The ranking Democrat on the Senate panel that writes the National Nuclear Security Administration’s (NNSA) annual funding bill said Wednesday she would not vote for a budget that keeps the B83 nuclear gravity bomb in service. Meanwhile, New Mexico’s senior senator laid into the Energy Department subagency’s top official about plans to move production of nuclear-weapon cores out of his state.

Those were some of the few defense nuclear highlights of a Wednesday hearing of the Senate Appropriations energy and water development subcommittee, which will write Congress’ first draft of the NNSA’s fiscal 2019 budget later this spring.
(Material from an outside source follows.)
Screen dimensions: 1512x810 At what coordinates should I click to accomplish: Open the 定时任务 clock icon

Senate Intelligence Committee Chairman Dianne Feinstein (D-Calif.)

Toward the top of the afternoon hearing, Sen. Dianne Feinstein (D-Calif.) vented to Energy Secretary Rick Perry about the Trump administration’s plan — published in February in the 2018 Nuclear Posture Review — to continue using the B83 gravity bomb, which was to be retired under the 30-year nuclear deterrent modernization program set in place by the Barack Obama administration.
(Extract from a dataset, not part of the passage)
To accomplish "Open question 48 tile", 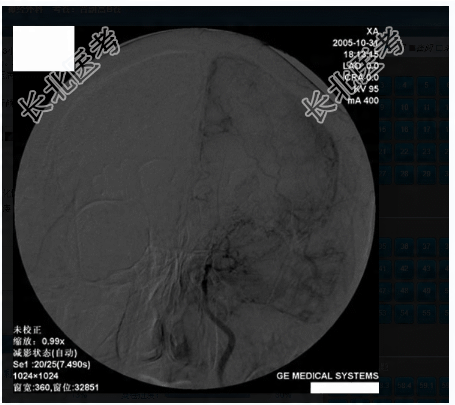I will pyautogui.click(x=404, y=291).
“I will not support an energy and water bill now or in the future that violates our agreement [with the Obama administration] and retains the B83,” Feinstein told Perry and subcommittee Chairman Lamar Alexander (R-Tenn.).

Feinstein said dropping the high-yield B83 from the arsenal was a major part of the reason she voted in favor of the NNSA’s ongoing program to modernize another gravity bomb, the B61. The agency’s B61-12 program would homogenize different versions of that low-yield bomb, reducing the aggregate number of deployed U.S. nuclear weapons.
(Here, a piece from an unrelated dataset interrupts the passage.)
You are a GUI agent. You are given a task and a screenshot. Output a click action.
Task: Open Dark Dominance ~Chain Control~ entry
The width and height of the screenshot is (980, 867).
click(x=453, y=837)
“Why should this subcommittee agree to fund the B61 life extension at all if this administration is just going to retain the B83 anyway?” Feinstein asked rhetorically.

Later in the hearing, Sen. Tom Udall (D-N.M.) railed against the NNSA’s plans to possibly move some production of plutonium pits — fissile nuclear-weapon cores — to the Savannah River Site in South Carolina from the Los Alamos National Laboratory in New Mexico.

“There is only one place in the U.S. with the technical know-how to do this, and that is Los Alamos National Laboratory,” Udall told Perry and NNSA Administrator Lisa Gordon-Hagerty, who also testified Wednesday.

Udall complained, as he and Sen. Martin Heinrich (D-N.M.) did last year in a letter to Perry, that the NNSA’s analysis of alternative pit plants unfairly ignored planned upgrades to Los Alamos.

The 2018 National Defense Authorization Act called for NNSA to update Congress on pit production planning by May 11. Gordon-Hagerty, in congressional testimony last month, said that update would come from Deputy Energy Secretary Dan Brouillette, who she would brief following a meeting at NNSA headquarters with Ellen Lord: undersecretary of defense for acquisition and sustainment.

After the hearing, Gordon-Hagerty declined to say whether she had yet met with Lord.